Il fenomeno si inserisce in un trend globale. Secondo un recente rapporto di settore, il mercato della moda di seconda mano cresce quasi tre volte più velocemente di quello tradizionale e dovrebbe raggiungere i 367 miliardi di dollari entro il 2029. Più in generale, il comparto dei beni usati è destinato a superare i 1.000 miliardi di dollari entro il 2035, con tassi di crescita annuali a doppia cifra.

Anche le abitudini di acquisto riflettono questa evoluzione. In un sondaggio YouGov condotto in 17 Paesi, il 43% dei consumatori ha dichiarato di preferire i negozi fisici per il second hand, contro il 39% che privilegia l’online. ReTuna, con i suoi spazi tangibili e ben organizzati, intercetta proprio questo bisogno di esperienza concreta e sociale.

Da esperimento locale a modello globale

Nel 2025, ReTuna ha festeggiato i suoi primi dieci anni. Quella che era nata come un’iniziativa comunale si è trasformata in un punto di riferimento internazionale per chi studia modelli di economia circolare. L’esempio dimostra che lo shopping sostenibile può essere al tempo stesso elegante, conveniente e socialmente significativo.

Più che un centro commerciale, ReTuna è diventato un laboratorio di nuove pratiche di consumo. Reinventa il modo di acquistare non solo guardando agli oggetti, ma anche al contesto in cui vengono proposti: la struttura stessa diventa parte integrante del messaggio, dimostrando che con infrastrutture adeguate e sostegno pubblico il consumo sostenibile può integrarsi nella vita quotidiana senza apparire come un sacrificio.


La Svezia è da tempo considerata un laboratorio di sostenibilità. Già dagli anni Novanta ha introdotto tasse ambientali e sistemi di raccolta differenziata avanzata, riducendo significativamente il conferimento in discarica. Oggi meno dell’1% dei rifiuti solidi urbani svedesi finisce in discarica: il resto viene riciclato o utilizzato per produrre energia.

L’esperienza di Eskilstuna si inserisce in una strategia nazionale che promuove il riuso come parte integrante della transizione ecologica. ReTuna non è un’eccezione isolata, ma un tassello della politica svedese di incentivare un’economia a basse emissioni, in linea con l’Agenda 2030 delle Nazioni Unite.

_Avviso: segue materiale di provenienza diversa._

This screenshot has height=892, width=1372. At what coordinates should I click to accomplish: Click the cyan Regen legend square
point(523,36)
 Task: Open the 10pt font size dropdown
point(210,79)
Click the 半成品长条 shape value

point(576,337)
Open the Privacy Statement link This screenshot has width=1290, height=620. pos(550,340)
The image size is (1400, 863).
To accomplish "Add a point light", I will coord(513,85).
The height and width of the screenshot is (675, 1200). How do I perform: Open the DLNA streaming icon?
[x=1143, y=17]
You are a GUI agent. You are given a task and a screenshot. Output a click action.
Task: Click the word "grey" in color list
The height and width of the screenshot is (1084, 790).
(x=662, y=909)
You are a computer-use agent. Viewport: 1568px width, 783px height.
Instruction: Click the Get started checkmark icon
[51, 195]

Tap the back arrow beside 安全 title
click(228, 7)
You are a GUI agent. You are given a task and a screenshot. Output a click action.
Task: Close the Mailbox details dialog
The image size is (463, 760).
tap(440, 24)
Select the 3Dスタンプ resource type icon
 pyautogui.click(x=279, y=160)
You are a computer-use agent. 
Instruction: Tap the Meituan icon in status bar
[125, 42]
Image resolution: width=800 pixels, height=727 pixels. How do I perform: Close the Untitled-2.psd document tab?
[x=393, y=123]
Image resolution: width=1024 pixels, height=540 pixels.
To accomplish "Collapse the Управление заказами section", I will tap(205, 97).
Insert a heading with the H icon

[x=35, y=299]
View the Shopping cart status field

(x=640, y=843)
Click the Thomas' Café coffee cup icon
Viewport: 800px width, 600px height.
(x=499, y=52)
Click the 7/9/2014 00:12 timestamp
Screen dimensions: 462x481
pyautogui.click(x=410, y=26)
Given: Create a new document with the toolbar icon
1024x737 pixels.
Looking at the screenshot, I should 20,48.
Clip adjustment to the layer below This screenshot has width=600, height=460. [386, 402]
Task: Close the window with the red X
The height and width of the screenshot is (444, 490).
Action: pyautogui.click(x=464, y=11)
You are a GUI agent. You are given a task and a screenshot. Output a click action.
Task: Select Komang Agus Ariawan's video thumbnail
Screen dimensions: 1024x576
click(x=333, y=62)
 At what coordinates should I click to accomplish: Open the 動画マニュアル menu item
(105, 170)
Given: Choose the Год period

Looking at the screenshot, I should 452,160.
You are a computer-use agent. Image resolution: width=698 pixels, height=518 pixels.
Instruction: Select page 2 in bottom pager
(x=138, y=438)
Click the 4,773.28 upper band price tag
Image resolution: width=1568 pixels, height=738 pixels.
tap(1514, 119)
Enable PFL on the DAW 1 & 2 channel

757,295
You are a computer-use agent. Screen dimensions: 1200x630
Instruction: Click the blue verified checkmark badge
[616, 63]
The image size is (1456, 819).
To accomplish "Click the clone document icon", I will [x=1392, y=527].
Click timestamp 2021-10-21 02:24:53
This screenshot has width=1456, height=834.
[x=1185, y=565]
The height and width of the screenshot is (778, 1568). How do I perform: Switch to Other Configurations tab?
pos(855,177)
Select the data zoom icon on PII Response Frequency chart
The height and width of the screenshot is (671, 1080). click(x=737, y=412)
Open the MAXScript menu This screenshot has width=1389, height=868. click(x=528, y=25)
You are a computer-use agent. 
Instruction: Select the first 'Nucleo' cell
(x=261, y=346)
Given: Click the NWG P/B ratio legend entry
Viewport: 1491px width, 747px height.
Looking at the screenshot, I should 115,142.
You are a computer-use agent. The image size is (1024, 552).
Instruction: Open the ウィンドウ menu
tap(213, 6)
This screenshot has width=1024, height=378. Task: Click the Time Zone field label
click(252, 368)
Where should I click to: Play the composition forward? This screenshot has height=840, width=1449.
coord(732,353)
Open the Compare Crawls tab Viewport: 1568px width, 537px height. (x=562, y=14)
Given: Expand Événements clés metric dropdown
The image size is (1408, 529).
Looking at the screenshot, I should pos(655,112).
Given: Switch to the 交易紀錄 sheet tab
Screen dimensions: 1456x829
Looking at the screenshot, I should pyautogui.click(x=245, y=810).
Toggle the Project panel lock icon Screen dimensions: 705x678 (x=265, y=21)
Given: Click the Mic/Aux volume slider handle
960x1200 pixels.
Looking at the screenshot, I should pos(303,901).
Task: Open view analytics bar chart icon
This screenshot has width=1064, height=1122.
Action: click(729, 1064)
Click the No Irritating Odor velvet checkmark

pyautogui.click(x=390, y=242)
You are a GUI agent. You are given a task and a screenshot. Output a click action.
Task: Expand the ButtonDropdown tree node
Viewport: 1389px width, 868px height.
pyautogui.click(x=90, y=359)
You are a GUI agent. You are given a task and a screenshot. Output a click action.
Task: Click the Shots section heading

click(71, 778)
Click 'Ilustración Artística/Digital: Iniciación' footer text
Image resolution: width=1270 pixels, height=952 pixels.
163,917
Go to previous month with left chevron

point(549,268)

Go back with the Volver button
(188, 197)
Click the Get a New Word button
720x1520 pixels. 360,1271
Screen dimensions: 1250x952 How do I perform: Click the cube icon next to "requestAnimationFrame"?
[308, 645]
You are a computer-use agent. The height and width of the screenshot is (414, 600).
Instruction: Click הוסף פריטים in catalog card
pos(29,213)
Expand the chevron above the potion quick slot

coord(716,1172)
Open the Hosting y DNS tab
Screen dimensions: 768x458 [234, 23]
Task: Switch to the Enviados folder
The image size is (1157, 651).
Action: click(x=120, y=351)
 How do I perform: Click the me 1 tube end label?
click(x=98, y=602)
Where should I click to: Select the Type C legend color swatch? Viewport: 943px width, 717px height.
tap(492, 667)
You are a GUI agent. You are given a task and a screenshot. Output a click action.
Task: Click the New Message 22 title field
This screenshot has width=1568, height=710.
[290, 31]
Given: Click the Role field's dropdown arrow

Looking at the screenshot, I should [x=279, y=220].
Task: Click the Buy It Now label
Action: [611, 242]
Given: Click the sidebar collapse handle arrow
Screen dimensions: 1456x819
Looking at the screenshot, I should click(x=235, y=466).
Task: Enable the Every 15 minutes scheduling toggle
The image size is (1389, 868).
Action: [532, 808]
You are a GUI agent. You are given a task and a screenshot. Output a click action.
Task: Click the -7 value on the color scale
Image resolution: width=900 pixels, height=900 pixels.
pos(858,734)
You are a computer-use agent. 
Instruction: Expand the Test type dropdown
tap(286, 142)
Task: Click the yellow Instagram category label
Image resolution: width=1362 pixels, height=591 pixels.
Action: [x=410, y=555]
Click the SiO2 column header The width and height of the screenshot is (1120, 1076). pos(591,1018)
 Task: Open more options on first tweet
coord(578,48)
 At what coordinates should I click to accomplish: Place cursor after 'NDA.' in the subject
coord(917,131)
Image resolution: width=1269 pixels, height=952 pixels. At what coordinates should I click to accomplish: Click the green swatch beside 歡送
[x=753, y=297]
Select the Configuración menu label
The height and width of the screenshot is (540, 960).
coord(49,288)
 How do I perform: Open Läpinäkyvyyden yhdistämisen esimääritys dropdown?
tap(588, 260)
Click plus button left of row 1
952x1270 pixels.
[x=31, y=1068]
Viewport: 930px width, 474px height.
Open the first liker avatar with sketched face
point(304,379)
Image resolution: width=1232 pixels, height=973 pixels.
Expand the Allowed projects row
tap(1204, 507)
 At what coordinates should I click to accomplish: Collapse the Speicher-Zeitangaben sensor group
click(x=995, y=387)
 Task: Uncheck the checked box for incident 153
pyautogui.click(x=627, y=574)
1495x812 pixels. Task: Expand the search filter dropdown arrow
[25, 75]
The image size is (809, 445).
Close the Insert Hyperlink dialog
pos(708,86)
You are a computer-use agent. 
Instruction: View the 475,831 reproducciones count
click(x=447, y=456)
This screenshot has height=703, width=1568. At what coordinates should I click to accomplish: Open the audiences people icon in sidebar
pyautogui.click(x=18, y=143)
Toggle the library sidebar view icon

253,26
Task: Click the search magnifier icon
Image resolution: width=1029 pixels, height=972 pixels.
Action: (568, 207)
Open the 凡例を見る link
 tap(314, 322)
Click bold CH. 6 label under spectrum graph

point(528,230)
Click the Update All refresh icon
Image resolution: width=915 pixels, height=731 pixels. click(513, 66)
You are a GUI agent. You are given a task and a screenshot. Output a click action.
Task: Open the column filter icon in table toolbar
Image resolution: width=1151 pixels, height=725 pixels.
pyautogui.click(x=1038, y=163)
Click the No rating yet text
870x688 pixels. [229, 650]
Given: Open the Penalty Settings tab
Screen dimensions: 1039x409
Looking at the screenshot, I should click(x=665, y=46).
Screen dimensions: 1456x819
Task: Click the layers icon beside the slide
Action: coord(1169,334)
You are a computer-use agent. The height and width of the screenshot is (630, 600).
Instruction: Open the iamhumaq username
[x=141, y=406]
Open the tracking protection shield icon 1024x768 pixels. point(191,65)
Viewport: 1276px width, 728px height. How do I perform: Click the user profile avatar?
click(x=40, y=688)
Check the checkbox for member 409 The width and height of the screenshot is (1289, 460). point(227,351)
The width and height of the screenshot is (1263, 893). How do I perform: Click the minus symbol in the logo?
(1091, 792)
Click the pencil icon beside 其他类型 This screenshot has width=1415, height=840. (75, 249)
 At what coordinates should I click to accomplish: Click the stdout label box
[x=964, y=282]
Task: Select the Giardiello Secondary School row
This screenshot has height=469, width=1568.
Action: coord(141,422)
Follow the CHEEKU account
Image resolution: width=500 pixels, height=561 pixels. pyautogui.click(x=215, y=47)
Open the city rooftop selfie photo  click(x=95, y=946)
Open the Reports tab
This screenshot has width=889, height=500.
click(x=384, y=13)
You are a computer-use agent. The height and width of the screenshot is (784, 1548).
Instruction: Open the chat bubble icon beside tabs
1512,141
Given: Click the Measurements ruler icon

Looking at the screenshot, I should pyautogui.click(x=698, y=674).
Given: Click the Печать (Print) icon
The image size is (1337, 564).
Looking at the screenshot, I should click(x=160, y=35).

A livello europeo, l’Unione ha adottato nel 2020 un Piano d’Azione per l’Economia Circolare, che mira a ridurre i rifiuti e favorire la durabilità dei prodotti, con particolare attenzione ai settori più impattanti come moda, elettronica e imballaggi. In questo quadro, esperienze come ReTuna rappresentano esempi concreti di come politiche pubbliche e design possano convergere, trasformando il commercio al dettaglio in un volano di cambiamento culturale.